Above the current price, the first resistance level is at 0.0248, then the second at 0.025 and the third one at 0.026.
Below the current price, the first support level is at 0.0245, then the second at 0.0235 and the third one at 0.0225.
The MACD on the daily chart is sloping slightly downward but maintains a profile that is suitable for another bullish cross in the coming hours.
The DMI on the daily chart shows both sides of the market are in a tight spot to control the pair. Both sides of the market are moving above the ADX line, making it likely that a breakout from this impasse could be violent.
BTC/USD Daily Chart
The BTC/USD pair is currently trading at the price level of $9083 while playing dangerously close to the long-term bearish channel ceiling support. Bitcoin has no room below the current level if you want to avoid the lower bearish scenario, with possible targets in the $4000 area. The presence of the 200-day simple moving average in the $8400 zone would provide support, but we don’t know if it would prevent a possible collapse of the price.
Above the current price, the first resistance level is at $9500, then the second at $10125 and the third one at $10400.
Below the current price, the first support level is at $8950, then the second at $8750 and the third one at $8360.
The DMI on the daily chart shows bears losing strength even though a bullish uptick does not match this. The buying side does not seem willing to take the lead in this pair.
ETH/USD Daily Chart
The ETH/USD pair is currently trading at $222.39 and is back in the lower half of its range. Below the current levels, the target is at the $200 level.
Above the current price, the first resistance level is at $235, then the second at $248 and the third one at $265.
Below the current price, the first support level is at $220, then the second at $200 and the third one at $190.
The MACD on the daily chart continues to cross downward as it reaches the zero level of the indicator. The ETH/USD pair now has a good chance of turning higher again, but if it fails to do so, we can expect a visit to the $200 level or lower.
The DMI on the daily chart shows the bearish momentum, although the bulls are not a danger given their high level of disinterest in disputing the ETH/USD pair.
XRP/USD Daily Chart
The XRP/USD pair is currently trading at $0.1759 and consolidates the new bearish scenario it entered early last week. The Ripple is technically in a very fragile situation, lacking support and without any expectations of improvement.

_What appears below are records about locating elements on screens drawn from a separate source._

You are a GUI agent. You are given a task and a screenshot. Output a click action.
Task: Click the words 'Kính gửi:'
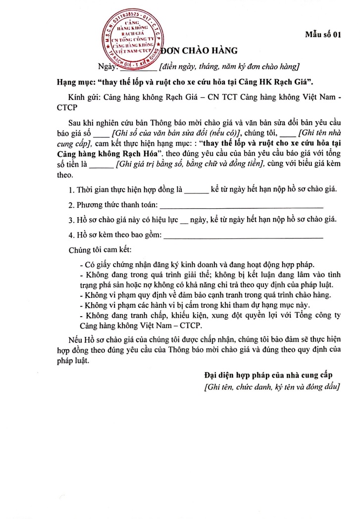click(x=85, y=98)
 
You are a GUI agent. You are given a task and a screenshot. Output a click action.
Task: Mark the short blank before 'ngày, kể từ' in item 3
click(x=184, y=221)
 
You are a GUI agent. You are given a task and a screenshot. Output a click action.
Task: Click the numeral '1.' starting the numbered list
click(x=72, y=190)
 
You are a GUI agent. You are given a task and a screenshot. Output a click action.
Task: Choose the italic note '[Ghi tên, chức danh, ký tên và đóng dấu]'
click(x=272, y=387)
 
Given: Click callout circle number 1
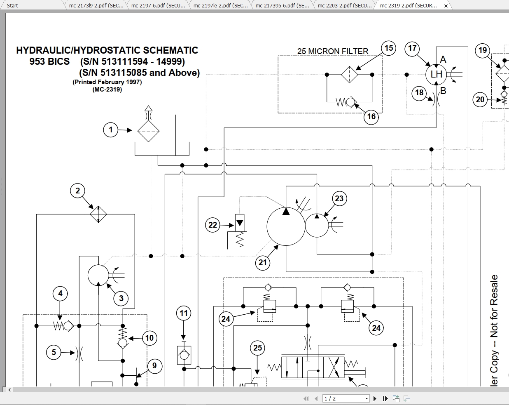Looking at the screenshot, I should pyautogui.click(x=110, y=130).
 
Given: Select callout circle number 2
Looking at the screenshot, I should pyautogui.click(x=77, y=191).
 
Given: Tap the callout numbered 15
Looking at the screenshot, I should pyautogui.click(x=388, y=48).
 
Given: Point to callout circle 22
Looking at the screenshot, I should pyautogui.click(x=212, y=225).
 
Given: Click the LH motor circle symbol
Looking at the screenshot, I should pyautogui.click(x=436, y=75).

Above the current price, the first resistance level is at $0.185, then the second at $0.192 and the third one at $0.202.
Below the current price, the first support level is at $0.164, then the second at $0.14 and the third one at $0.113.
Below the current price, the first support level is at $0.164, then the second at $0.14 and the third at $0.113. The MACD on the daily chart is deepening the bearish zone of the indicator. It is also increasing both the slope and the opening between the lines. The most likely development is bearish.
The DMI on the daily chart shows bears maintaining their upward trend, while bulls remain at low levels and have no apparent intention of changing this scenario.